Kesenjangan fasilitas pelatihan antara pusat dan daerah menjadi tantangan utama yang harus segera diatasi oleh pemangku kepentingan olahraga nasional. Banyak pusat pelatihan yang ada saat ini belum memenuhi standar teknologi dan *sport science* terkini, menghambat potensi maksimal atlet.
Fokus pada pembangunan infrastruktur dan pembinaan usia muda merupakan investasi jangka panjang yang krusial untuk menjaga keberlanjutan prestasi. Negara-negara kompetitor telah lama mengadopsi model pelatihan berbasis data dan fasilitas kelas dunia untuk mencetak juara.
Seorang pengamat olahraga nasional menekankan bahwa alokasi anggaran harus lebih difokuskan pada program pengembangan, bukan hanya kegiatan seremonial. Menurutnya, fasilitas yang memadai akan menarik minat generasi muda dan menjamin regenerasi atlet berkualitas.
Peningkatan kualitas sarana olahraga tidak hanya berdampak pada performa atlet, tetapi juga mendorong ekosistem industri olahraga yang lebih sehat. Fasilitas yang terawat baik dapat menjadi pusat kegiatan masyarakat, meningkatkan kesehatan publik, dan potensi *sport tourism*.
Beberapa federasi olahraga kini mulai mengintegrasikan teknologi *sport science* dalam program pelatihan harian mereka, sebuah langkah maju menuju modernisasi. Pemerintah juga terus mendorong kolaborasi antara lembaga pendidikan dan pusat pelatihan untuk mengidentifikasi talenta potensial sejak dini.

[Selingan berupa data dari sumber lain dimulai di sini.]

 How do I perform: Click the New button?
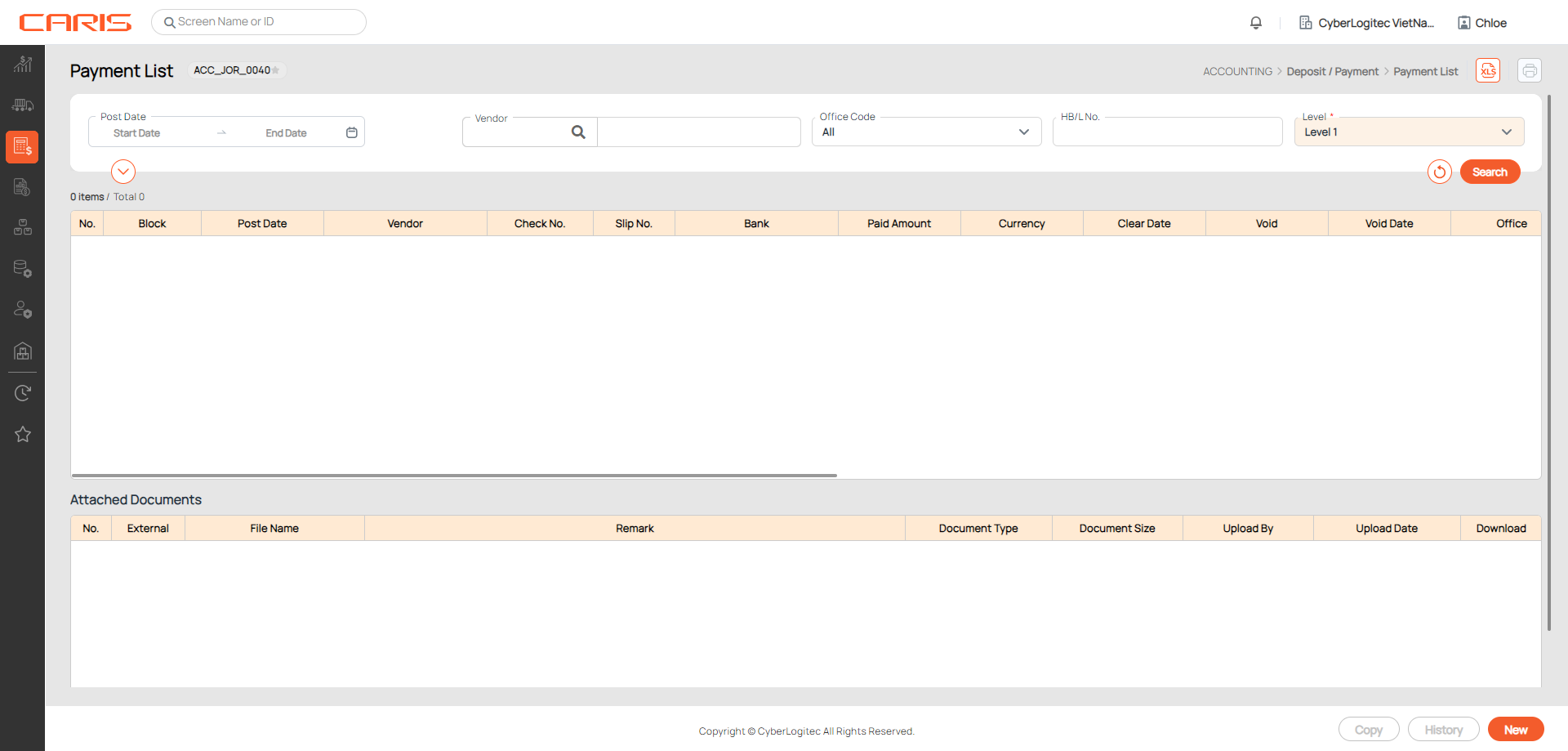(x=1515, y=730)
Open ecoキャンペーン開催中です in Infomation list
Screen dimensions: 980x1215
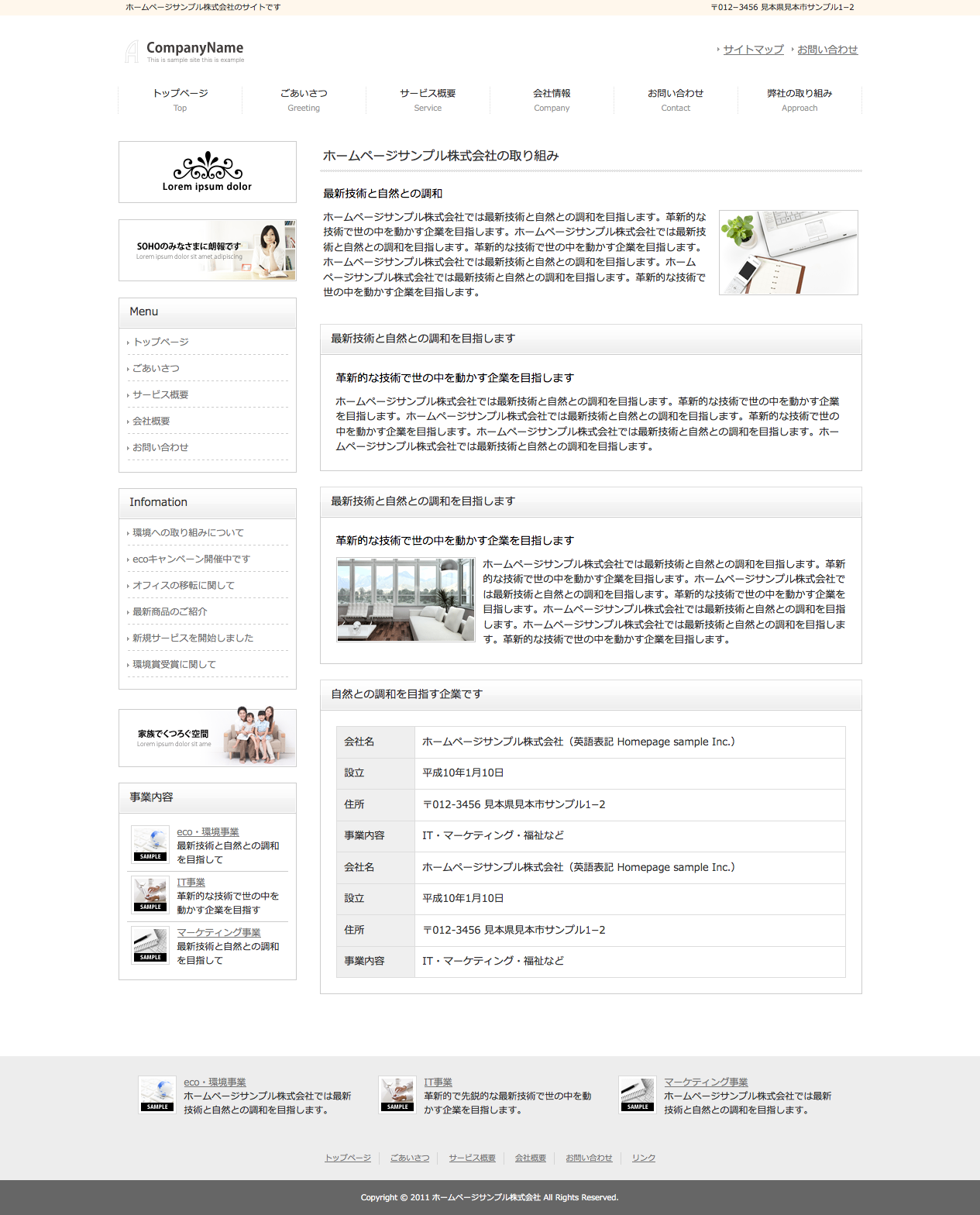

Menciptakan kejayaan olahraga yang berkelanjutan memerlukan komitmen jangka panjang dari seluruh elemen, mulai dari pemerintah hingga masyarakat. Dengan fondasi infrastruktur yang kuat dan sistem pembinaan yang terintegrasi, impian Indonesia menjadi kekuatan olahraga dunia akan semakin realistis.